The United States was butchering itself in a Civil War that would see over 600,000 dead and 40,000 Canadians serve. Partly as a result of all that death, and fear of what would happen when the killing ended, Canada was born. John A. Macdonald and others from the broke and dysfunctional Canadian province loaded a ship with great food and better booze and crashed a Charlottetown conference to urge Maritime delegates to think bigger. Nova Scotia and New Brunswick signed on. Canada was more dream than fact but the dreamers emerged from their ’60s decade with a vision as grand as the land.

1960s

The decade saw the dream reimagined. A new Bill of Rights said citizenship was based not on blood but law. Native people were afforded the right to vote as a tentative step toward righting centuries of wrong. The establishment of official bilingualism expressed a desire to descend the Tower of Babel. A distinctive new flag and Montreal’s Expo ’67 World’s Fair unleashed a patriotic tsunami. In 1967, Canada’s 100th birthday, the Toronto Maple Leafs did what they have not managed since and won the Stanley Cup. Canadians decided that everyone’s health was everyone’s concern and created a national system whereby we each pay a little to help those who need a lot – it’s a family thing.

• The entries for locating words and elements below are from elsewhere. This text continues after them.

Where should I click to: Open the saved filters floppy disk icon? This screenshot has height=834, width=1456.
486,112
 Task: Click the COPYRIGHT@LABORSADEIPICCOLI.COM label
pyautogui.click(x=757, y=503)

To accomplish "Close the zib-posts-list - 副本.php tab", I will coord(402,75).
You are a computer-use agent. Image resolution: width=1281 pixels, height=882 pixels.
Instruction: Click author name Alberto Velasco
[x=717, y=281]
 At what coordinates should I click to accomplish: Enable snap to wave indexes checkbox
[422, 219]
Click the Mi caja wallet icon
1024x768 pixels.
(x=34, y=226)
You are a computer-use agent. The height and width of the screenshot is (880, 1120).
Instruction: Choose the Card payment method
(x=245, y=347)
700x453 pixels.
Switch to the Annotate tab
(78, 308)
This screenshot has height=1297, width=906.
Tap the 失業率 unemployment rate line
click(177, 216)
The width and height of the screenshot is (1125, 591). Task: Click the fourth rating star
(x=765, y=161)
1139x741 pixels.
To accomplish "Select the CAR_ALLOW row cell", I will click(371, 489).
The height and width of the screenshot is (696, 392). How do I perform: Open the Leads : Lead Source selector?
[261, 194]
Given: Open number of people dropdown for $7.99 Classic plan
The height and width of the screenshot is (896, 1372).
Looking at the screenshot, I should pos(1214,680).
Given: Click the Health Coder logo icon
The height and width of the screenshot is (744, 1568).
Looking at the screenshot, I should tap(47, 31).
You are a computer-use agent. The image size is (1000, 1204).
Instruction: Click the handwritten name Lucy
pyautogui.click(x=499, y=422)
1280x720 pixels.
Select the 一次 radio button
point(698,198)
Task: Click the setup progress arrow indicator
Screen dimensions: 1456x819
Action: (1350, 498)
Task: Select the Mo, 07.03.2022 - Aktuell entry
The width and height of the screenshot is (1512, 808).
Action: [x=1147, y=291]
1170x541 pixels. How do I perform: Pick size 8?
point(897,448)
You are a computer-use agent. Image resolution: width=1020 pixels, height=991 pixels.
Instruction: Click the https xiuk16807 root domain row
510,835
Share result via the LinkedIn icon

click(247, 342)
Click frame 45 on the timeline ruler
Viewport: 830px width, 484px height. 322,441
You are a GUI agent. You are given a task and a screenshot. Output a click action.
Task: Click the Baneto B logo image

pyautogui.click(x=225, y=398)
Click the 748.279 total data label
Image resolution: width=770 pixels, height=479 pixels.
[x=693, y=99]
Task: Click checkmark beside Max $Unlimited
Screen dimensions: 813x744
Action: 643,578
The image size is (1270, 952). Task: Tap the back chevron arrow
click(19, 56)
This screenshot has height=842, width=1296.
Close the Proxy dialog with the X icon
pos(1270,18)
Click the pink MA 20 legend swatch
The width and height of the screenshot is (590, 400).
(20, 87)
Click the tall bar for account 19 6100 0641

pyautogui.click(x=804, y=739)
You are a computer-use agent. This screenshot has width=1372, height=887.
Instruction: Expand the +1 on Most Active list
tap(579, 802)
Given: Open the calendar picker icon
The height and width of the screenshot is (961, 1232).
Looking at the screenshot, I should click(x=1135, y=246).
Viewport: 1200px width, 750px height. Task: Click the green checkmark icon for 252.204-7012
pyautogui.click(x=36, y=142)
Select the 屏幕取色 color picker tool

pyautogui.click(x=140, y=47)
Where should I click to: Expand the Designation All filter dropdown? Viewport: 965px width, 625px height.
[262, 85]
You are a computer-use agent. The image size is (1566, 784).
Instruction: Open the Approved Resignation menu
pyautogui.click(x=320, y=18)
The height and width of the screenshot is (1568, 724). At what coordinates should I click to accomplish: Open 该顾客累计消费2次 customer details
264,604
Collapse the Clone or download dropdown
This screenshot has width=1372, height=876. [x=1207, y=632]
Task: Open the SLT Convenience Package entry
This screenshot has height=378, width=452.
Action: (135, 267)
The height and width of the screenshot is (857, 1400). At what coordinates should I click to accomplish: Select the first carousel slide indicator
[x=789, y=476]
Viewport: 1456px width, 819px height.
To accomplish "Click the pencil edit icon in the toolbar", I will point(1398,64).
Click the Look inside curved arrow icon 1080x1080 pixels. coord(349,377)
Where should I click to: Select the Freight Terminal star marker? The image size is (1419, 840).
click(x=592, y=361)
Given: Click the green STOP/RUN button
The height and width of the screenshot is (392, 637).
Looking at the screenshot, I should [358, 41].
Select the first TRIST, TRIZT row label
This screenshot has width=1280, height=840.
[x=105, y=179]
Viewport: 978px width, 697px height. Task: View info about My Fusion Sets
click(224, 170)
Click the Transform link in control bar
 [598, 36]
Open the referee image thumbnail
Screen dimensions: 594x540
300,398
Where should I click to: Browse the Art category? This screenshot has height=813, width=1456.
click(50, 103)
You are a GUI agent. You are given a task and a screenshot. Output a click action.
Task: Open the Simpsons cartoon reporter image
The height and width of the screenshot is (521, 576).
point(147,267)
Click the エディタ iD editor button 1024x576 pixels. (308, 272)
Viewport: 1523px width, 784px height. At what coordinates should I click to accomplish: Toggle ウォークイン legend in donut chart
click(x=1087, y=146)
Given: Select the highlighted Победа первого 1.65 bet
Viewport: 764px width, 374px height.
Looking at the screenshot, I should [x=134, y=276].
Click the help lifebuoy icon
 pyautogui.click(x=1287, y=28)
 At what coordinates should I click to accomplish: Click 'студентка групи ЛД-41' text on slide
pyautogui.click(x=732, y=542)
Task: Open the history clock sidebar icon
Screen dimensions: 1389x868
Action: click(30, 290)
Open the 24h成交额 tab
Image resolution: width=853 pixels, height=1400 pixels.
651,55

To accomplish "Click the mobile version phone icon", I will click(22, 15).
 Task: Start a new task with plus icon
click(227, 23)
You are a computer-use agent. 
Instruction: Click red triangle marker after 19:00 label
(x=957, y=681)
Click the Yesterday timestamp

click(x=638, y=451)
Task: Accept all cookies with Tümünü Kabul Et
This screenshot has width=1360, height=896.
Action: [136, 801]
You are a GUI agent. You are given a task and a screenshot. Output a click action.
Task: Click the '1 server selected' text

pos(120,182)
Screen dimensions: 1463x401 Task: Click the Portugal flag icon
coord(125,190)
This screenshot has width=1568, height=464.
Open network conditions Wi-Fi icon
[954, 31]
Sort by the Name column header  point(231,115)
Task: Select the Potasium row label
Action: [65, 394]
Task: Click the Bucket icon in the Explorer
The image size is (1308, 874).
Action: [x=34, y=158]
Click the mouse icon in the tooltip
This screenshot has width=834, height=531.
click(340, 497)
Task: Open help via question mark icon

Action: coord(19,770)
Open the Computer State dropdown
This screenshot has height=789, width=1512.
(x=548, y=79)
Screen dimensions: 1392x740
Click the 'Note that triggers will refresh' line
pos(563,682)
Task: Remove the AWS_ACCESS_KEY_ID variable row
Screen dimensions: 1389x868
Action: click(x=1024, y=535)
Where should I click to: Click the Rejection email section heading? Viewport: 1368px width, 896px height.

New programs sought to end the sorry fact that generations of children could graduate without ever having read a Canadian book, seen a Canadian movie, or heard a Canadian song – and oh the songs. We could duck into seedy bars and pretentious coffee houses to hear kids like Joni Mitchell, Neil Young, Randy Bachman, Ian and Sylvia Tyson, Robbie Robertson, Gordon Lightfoot, and more and more. Canadian kids could hear a top ten song on the radio all week and then dance to that very band in their high school gym on Friday night. The songs, along with the words of Margaret Atwood, Irving Layton, Margret Laurence, and more invited us to more deeply consider eternal bonds.

Shut Up Boomers- The ‘60s Always Matter

Joni Mitchell (www.biography.com)

The 1960s west reverberated a hundred-year-old echo. It was in 1869 that Metis leader Louis Riel demanded respect and a recognition that the people of the west owned the west. Prime Minister Macdonald agreed to nearly all Riel’s demands and a new province was born. Sir John then set out to sweep Native nations from the plains and we still feel the pain and shame of that attempted cultural genocide.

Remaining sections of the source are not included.